I nodded again; when George mentioned the shed, it was his slaughterhouse he was referring to. “I go down,” he said. His voice had become blank of emotion, hollow, as though unable to admit to comprehension of what he was saying. “I go down,” he repeated. “I can hear him in there as I cross the yard; he’s chopping something. ‘That you, John?’ I say, when I’m at the door. He’s at the back and he’s chopping something up. He turns round, grinning at me like a bloody monkey.”
George fell silent again. His eyes were wide as he stared at the floor. “He didn’t know who it was,” he muttered, and a terrible understanding dawned upon me, and as George stared at the floor the barn seemed to grow suddenly very dark, and in my own mind I could hear that terrible chopping in the night, the terrible chopping that woke George from sleep, and I could see old John grinning in the gloom of the shed as he chopped up what he’d found out on the marsh. “He didn’t know who it was,” whispered George, and there was horror in his voice. “He found him out on the marsh in a sack, and since it weren’t a local man, he says to himself I’ll let the pigs have him.” Silence again; George dropped his head, set his elbows on his knees, and again rubbed his neck. “I took the chopper from him,” he muttered, “but it was too late.”
“Too late?”
Another long pause. George didn’t answer; it hardly mattered, I’d guessed his meaning. “I wanted to knock him down, I was that furious,” he muttered. His voice had a faraway sound to it now, as though it came from the end of a very long tunnel. “Wouldn’t have done no good.” Another silence; the crow stirred in the rafters overhead, then flapped noisily to another perch a few feet higher in the roof. I rose from my chair and again paced the barn; I was now all too clear about what had happened. Just as I’d speculated on Christmas night, someone had disturbed Fledge out on the marsh, and found Sidney’s body in a sack. That someone was old John Crowthorne. “Just had to finish the job,” George murmured, a little later, “that’s all there was to it.” Then he looked up and said in a clear, firm voice: “It was old John buried the bones, when the pigs was done. Didn’t do a very good job of it, eh? Eh?” George laughed, a terrible laugh, hopeless and black. “Made a bloody awful job of it, didn’t he? Oh good Christ”—and
he clenched his fists tight, closed his eyes, and pulled back the lips from his teeth in that terrible grimace. A single harsh screech came from the rafters, and again the clumsy flap of wings.

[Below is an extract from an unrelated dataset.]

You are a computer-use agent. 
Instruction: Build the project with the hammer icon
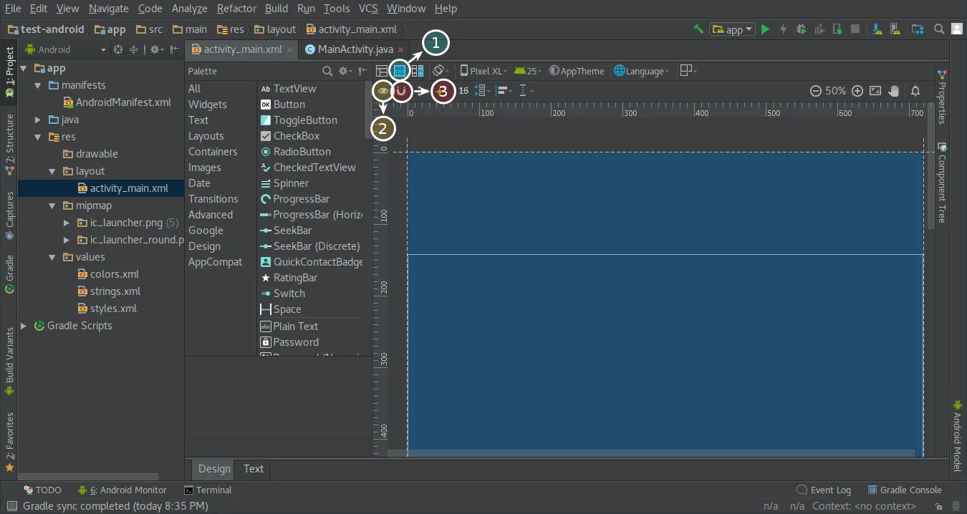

I said nothing more for some minutes. I had come round to the back of George’s chair. I gripped him by the shoulders and squeezed them warmly. I understood his predicament; he would never go to the police with this story; for one thing, he had worked beside old John Crowthorne almost as long as he’d been in Ceck, and besides, his own complicity was clear. But I put it to him anyway, and as I expected he was adamant. He was a countryman, and he had all the countryman’s suspicion of police and officials and institutions; he followed natural law, but the ghastly irony at the heart of all this was that so did John Crowthorne. I told him he should stay in the barn while we tried to think the thing through. Then I went over to the house to get bread and cheese for him, and ointment for the rash on his neck.